Cybersecurity Incident Response Analyst

Job Description:

Cybersecurity Incident Response Analyst

BASIC PURPOSE: The Cybersecurity Incident Response Analyst is an exciting entry point for those wishing to begin their career in cybersecurity! This role function as a Tier 2 resource in Clario’s Security Operations Center (SOC) team providing initial response and triage of events that are identified in the Security Incident and Event Management (SIEM) platform. In addition, this role will assist in scripting automated responses to defined detections, conducting basic threat hunting exercises, and gathering threat intelligence to process among other high impact tasks. Successful candidates will be highly motivated to learn, adapt to changing situations, and take initiative on items that need to be addressed.

ESSENTIAL DUTIES AND RESPONSIBILITIES:

• Serve as Tier 2 analyst in Clario’s SOC, triaging and conducting investigations into events raised in the SIEM, other security tools, and escalations from Tier 1.
• Identify false positive events and validate & remediate true positive events.
• Initiate containment actions as well as escalation for incidents.
• Support interdepartmental activities for containment, remediation, root cause analysis, and documentation of incidents.
• Conduct or assist in routine maintenance of tools including EDR, SIEM, IPS signatures, and other security tools.
• Maintain, create and update process documentation as well as team runbooks for operations.

OTHER DUTIES AND RESPONSIBILITIES:

Cross functional duties as assigned with Threat and Vulnerability Management, Security Engineering, and Product Security Testing.

The duties and responsibilities listed in this job description represent the major responsibilities of the position. Other duties and responsibilities may be assigned, as required. The Company reserves the right to amend or change this job description to meet the needs of the Company. This job description and any attachments do not constitute or represent a contract.
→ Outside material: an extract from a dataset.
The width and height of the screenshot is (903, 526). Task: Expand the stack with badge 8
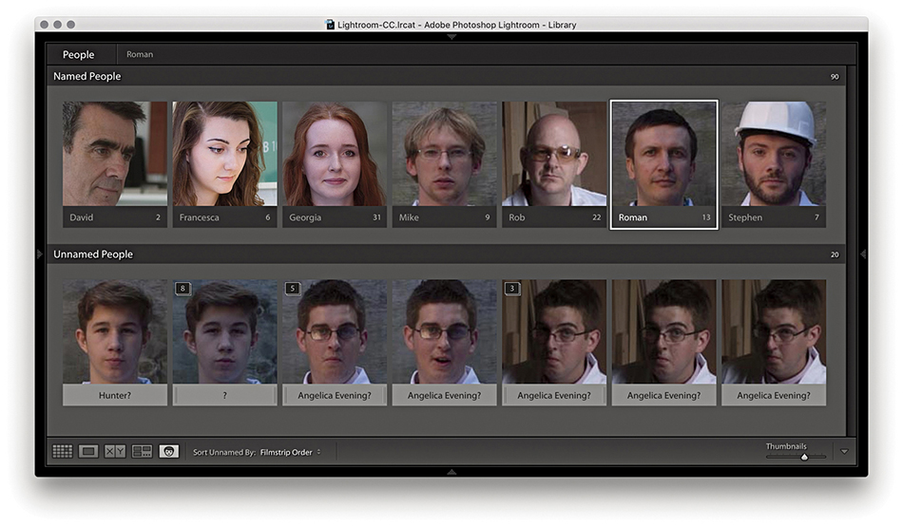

QUALIFICATIONS AND SKILLS NEEDED:

Education:

• Bachelor’s in information systems or related field. NOTE: May also consider associate’s degree based on relevant experience and certifications
• Relevant Security Certifications Preferred (e.g. CEH, Pentest+, LPT, CEPT, GPEN, GWAPT, CPT, OSCP)

Experience:

• 0-3 Years of Information Security experience, preferably with Security Engineering or Security Operations roles or projects.
• Basic understanding of security operations concepts such as adversary TTPs, perimeter defense, insider threat, kill-chain analysis, incident response, and security metrics.
• Familiarity with Endpoint Detection Response, Firewalls, Intrusion Prevention Systems, Security Incident and Event Management, and Email Security tools.
• Analytical and critical thinking skills, including being detail oriented.
• Strong troubleshooting, reasoning, and problem-solving skills.
• Team player with the ability to work autonomously.
• Knowledge of Networking (including the OSI Model, TCP/IP, DNS, HTTP, SMTP), Cloud Computing (AWS preferred), System Administration, and Security Architecture.
• Scripting experience is preferred especially PowerShell and Kusto Query Language (KQL).
• Ability to interact with technical and non-technical audiences.

The Department Head has the discretion to hire personnel with a combination of experience and education, which may vary from the above listed qualifications. This JOB description should not be deemed all-inclusive. Additional requirements and expectations may be assigned. At all times, employees are expected to adhere to company policies and company SOPs.